Pixel coordinate grounding data:

Start of Block

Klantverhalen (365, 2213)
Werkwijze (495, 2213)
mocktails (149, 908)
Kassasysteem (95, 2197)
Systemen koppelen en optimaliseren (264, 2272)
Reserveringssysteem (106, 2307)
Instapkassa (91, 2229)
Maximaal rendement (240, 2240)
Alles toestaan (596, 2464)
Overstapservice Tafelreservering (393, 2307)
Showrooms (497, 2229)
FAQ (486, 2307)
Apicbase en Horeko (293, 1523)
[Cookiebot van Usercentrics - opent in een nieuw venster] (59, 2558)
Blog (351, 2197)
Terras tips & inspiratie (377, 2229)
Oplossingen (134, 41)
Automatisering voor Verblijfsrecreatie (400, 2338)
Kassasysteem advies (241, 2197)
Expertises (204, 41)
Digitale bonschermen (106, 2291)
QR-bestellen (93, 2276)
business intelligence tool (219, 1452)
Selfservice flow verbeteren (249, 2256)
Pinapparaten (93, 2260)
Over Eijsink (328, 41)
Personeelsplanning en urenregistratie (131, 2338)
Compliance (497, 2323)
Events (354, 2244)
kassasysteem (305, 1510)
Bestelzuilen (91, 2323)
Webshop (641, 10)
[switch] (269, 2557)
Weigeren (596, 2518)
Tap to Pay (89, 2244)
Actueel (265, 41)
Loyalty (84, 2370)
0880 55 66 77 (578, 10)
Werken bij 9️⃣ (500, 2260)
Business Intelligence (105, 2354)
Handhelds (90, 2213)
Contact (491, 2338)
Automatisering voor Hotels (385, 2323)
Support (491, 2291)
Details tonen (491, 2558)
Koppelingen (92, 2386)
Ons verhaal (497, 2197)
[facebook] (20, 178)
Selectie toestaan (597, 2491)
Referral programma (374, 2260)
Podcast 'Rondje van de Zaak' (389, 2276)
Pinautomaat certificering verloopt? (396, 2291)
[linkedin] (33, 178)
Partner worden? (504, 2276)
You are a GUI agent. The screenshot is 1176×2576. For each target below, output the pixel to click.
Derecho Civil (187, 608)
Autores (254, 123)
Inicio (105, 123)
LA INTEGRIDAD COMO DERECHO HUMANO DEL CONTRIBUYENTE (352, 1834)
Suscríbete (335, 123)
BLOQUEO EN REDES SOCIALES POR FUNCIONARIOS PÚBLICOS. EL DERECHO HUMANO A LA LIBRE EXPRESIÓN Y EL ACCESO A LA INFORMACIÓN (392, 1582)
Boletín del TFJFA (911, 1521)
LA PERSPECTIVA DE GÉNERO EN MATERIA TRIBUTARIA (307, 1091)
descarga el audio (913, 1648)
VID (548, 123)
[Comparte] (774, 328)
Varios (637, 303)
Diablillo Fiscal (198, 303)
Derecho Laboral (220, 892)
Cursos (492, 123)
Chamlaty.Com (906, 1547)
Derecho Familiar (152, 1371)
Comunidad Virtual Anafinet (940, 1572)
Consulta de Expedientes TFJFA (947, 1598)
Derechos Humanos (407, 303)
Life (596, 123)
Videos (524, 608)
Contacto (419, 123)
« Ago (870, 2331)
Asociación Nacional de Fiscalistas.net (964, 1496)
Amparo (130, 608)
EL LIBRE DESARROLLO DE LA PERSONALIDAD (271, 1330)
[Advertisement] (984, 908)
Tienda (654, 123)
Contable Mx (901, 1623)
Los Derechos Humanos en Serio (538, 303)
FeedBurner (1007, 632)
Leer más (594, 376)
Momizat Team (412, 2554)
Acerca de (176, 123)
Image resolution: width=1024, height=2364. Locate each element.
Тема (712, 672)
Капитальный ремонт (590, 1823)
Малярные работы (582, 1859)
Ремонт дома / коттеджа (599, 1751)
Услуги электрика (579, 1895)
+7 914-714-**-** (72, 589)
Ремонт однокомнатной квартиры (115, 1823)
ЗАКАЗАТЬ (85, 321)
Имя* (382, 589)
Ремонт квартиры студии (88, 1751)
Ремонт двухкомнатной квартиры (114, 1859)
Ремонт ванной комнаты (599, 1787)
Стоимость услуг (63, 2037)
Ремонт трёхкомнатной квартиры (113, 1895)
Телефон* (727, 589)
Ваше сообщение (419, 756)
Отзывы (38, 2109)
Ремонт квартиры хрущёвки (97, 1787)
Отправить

End of Block

What you are asked to do: What are the lines of the data above that include the string "Humanos"? Copy them.

Answer area:
Derechos Humanos (407, 303)
Los Derechos Humanos en Serio (538, 303)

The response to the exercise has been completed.